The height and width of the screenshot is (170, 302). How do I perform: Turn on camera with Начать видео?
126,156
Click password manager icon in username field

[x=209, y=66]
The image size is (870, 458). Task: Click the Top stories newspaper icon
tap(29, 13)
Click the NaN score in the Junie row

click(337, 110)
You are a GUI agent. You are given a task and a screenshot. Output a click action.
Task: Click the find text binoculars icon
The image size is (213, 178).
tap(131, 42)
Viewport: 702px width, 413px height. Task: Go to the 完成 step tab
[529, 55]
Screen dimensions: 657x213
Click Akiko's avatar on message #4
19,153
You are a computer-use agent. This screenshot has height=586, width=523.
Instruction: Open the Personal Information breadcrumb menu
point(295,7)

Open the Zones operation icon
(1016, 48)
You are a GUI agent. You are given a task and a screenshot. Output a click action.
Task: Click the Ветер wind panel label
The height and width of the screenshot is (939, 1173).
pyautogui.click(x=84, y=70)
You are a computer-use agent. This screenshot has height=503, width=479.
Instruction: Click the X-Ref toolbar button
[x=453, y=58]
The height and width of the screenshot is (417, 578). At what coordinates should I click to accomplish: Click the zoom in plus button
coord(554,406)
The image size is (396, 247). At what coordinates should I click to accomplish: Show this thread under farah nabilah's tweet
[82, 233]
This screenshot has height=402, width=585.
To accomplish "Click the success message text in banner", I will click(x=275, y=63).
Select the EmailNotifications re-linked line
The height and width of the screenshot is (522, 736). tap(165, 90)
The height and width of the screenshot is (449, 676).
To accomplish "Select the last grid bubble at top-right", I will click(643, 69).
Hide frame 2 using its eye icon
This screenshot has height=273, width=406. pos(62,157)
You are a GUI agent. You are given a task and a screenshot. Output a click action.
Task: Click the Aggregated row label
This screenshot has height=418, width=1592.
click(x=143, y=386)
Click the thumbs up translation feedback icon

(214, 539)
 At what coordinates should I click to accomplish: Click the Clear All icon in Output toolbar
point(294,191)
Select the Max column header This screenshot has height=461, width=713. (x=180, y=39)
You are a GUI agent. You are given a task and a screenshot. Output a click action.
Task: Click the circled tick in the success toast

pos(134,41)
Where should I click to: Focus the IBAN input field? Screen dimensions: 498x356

----

◆ Directions for this task: Restate precisely, and with nothing added, the lines from the one with "Task: Click the Aggregated row label" through the final line of the material.

◆ Answer section:
Task: Click the Aggregated row label
This screenshot has height=418, width=1592.
click(x=143, y=386)
Click the thumbs up translation feedback icon

(214, 539)
 At what coordinates should I click to accomplish: Click the Clear All icon in Output toolbar
point(294,191)
Select the Max column header This screenshot has height=461, width=713. (x=180, y=39)
You are a GUI agent. You are given a task and a screenshot. Output a click action.
Task: Click the circled tick in the success toast

pos(134,41)
Where should I click to: Focus the IBAN input field? Screen dimensions: 498x356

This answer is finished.